SpaceX launched 49 satellites into low Earth orbit on Feb. 3 to further strengthen the company's massive and growing Internet megagroup, Starlink. But most of these newly launched spacecraft will never transmit broadband signals downstream due to a powerful solar eruption.
Charged particles from this solar explosion triggered a geomagnetic storm on Feb. 4, substantially increasing the density of the Earth's atmosphere and thus the drag experienced by the new low-flying Starlink batch, SpaceX said on Tuesday (Feb. 8). As a result, up to 40 out of 49 satellites are expected to return to Earth in the coming days.
Some have already expired, including a failed satellite that burned up in the sky over Puerto Rico early Monday (February 7). The fiery death of this spacecraft was captured on video camera of the non-profit organization Sociedad de Astronomia del Caribe, based in Puerto Rico.

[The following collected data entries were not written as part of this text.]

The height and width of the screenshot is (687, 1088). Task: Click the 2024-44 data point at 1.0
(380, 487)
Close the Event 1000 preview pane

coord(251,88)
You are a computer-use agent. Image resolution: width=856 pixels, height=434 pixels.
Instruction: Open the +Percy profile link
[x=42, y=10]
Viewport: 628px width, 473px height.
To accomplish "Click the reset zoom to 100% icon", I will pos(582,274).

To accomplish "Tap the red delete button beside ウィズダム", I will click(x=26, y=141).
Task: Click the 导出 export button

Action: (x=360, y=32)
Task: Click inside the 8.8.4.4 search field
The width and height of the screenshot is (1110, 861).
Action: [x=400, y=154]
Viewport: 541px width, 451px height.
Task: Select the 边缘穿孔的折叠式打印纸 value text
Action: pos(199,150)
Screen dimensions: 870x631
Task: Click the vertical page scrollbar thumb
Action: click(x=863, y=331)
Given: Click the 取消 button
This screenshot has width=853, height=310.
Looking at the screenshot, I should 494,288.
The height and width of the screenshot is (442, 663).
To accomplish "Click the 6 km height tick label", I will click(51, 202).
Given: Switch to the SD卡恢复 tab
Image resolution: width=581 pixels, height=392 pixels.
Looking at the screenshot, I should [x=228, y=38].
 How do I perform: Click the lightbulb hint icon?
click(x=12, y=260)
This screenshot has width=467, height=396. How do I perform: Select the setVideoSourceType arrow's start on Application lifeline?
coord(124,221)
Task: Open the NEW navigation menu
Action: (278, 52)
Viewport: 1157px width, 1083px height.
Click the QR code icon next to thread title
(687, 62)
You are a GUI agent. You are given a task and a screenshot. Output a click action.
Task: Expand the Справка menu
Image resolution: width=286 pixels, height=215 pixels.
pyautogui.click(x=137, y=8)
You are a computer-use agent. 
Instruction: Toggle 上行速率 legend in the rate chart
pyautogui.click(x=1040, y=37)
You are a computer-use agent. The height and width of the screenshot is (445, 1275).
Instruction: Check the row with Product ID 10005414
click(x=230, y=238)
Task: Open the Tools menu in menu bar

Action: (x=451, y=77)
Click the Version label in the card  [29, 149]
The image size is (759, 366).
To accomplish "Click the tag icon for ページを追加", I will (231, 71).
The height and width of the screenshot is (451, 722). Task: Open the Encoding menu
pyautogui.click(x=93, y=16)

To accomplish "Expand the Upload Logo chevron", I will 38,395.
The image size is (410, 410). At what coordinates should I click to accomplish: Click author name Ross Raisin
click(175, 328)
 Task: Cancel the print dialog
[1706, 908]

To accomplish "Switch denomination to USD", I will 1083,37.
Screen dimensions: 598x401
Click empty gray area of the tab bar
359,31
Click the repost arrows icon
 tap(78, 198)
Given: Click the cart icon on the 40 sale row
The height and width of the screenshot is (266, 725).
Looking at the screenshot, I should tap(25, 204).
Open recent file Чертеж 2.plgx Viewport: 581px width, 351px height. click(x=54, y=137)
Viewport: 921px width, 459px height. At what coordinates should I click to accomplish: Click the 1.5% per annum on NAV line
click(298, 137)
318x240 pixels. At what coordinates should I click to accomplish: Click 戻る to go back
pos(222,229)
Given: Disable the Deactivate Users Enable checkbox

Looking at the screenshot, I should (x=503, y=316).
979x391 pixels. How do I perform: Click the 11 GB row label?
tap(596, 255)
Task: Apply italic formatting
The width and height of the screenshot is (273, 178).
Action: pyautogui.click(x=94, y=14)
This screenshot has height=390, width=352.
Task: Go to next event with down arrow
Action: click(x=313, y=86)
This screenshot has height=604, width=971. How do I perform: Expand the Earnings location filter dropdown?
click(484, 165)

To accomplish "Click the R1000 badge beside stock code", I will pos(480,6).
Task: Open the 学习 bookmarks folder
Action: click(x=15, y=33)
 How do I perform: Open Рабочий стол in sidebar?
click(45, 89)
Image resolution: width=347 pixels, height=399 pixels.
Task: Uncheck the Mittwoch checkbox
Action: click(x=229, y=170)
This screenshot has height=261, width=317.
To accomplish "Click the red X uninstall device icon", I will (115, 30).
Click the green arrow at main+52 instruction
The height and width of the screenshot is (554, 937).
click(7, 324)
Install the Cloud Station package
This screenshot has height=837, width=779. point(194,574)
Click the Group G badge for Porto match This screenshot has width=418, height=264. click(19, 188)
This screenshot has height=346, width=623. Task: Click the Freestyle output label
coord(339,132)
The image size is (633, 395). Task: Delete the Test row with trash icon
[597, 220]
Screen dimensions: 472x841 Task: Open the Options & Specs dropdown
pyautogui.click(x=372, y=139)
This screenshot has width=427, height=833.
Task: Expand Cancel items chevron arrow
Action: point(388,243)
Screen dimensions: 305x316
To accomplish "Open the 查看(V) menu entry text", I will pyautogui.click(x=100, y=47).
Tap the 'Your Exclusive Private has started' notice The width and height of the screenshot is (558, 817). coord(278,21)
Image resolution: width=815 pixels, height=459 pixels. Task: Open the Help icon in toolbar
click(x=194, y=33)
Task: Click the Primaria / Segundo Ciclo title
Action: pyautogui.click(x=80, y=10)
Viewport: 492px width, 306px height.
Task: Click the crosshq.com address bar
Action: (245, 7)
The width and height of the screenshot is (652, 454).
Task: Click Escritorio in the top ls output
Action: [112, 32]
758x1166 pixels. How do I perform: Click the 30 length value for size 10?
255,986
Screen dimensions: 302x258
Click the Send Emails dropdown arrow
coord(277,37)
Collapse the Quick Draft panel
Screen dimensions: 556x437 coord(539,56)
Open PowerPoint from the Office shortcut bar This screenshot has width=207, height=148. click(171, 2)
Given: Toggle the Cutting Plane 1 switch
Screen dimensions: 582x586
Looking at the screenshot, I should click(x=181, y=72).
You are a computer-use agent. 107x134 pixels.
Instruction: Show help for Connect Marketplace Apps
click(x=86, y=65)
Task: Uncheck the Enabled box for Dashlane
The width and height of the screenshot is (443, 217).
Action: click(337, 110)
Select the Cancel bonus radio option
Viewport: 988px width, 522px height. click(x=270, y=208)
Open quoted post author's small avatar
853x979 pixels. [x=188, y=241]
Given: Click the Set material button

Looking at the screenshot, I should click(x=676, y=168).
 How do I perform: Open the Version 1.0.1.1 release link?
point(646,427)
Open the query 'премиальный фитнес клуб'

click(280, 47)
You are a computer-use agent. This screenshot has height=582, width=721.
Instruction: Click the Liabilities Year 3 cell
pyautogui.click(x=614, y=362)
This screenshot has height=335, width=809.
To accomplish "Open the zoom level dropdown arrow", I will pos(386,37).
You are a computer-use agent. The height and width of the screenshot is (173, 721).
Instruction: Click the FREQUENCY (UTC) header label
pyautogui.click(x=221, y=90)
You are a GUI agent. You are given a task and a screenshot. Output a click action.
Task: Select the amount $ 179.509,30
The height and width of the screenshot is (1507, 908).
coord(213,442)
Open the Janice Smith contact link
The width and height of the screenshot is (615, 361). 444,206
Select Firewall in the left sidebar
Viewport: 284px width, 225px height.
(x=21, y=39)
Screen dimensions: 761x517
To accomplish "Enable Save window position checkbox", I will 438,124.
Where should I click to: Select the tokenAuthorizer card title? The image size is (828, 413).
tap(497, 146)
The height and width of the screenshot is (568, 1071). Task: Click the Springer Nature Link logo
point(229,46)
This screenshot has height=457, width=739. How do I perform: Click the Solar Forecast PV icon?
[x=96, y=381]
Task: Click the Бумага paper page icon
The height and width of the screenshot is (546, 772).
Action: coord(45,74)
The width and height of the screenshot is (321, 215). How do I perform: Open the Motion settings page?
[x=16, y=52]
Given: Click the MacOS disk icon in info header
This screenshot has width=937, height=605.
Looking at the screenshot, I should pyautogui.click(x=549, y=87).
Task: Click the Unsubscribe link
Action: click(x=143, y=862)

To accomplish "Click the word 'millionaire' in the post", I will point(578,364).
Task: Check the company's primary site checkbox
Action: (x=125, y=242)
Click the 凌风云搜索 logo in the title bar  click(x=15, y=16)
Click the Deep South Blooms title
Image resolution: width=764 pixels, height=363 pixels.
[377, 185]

Most likely, after this failed launch, there will be many more fireworks, and you may even be able to see some of them," says Marco Langbroek, a satellite tracking specialist from the Netherlands. In any case, it's pretty clear that the returning objects were part of the February 3 launch of Starlink, he stressed.
Forty (40) satellites re-entering the atmosphere in just a week or so is unique," wrote Langbroek. “Therefore, in the coming week, the chances of seeing the return of the satellite are higher than usual for any person between 53 (degrees north latitude)] and 53 degrees south latitude. So watch the sky!”